(Data records begins)

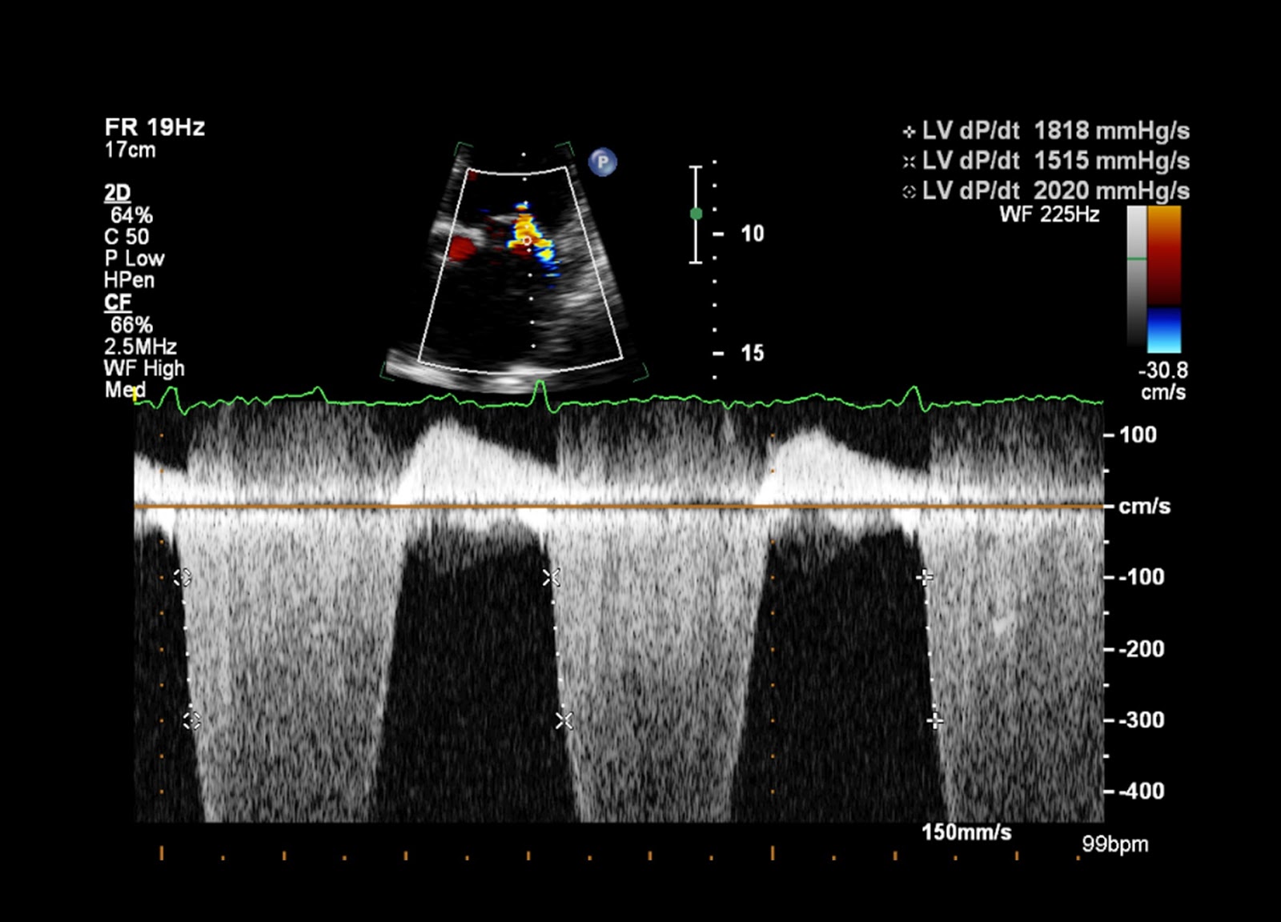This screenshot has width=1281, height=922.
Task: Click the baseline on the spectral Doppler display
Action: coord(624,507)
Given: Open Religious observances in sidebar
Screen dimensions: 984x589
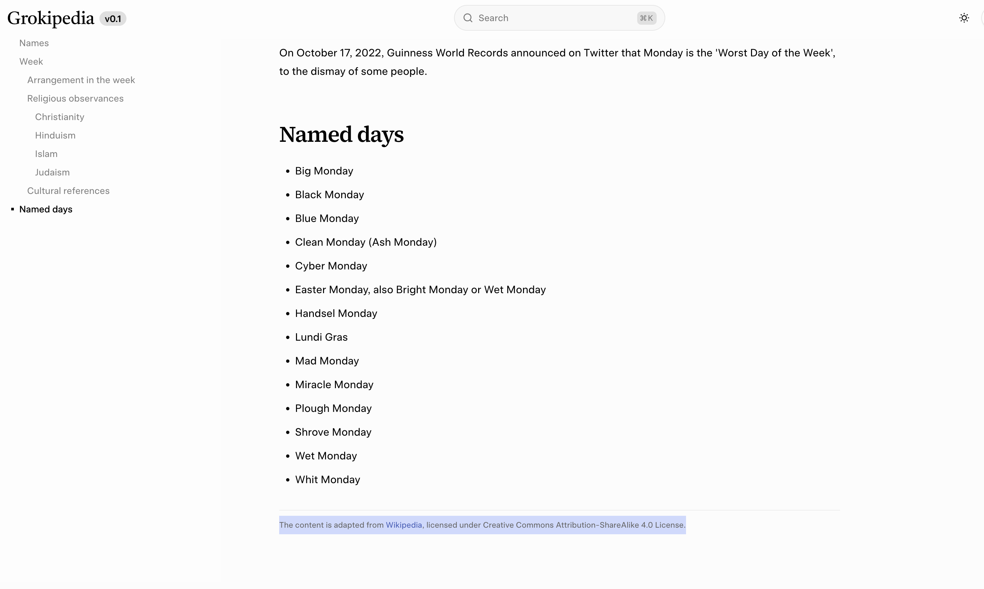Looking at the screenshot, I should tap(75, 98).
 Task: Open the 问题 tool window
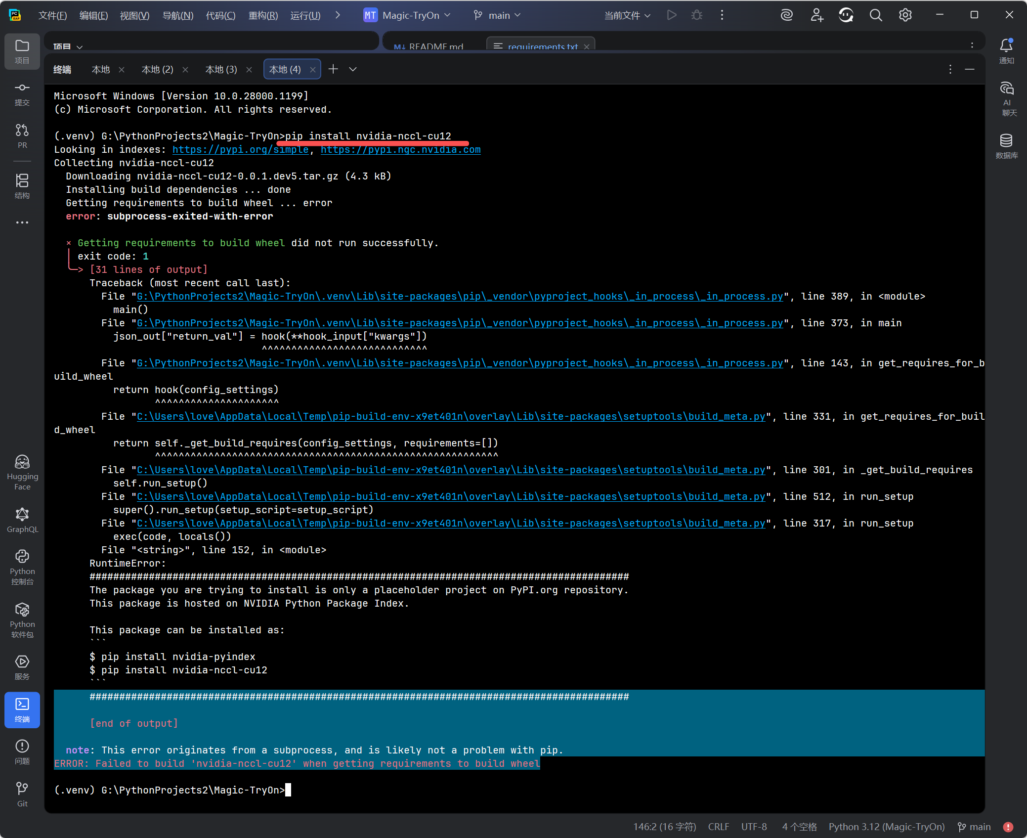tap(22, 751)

(Data records ends)

### Exercise
Using the listing above, copy every line from the line containing "Given: Open Religious observances in sidebar" through the last one, both included, and no other lines. Pictures stay out.

### Response area
Given: Open Religious observances in sidebar
Screen dimensions: 984x589
Looking at the screenshot, I should tap(75, 98).
 Task: Open the 问题 tool window
tap(22, 751)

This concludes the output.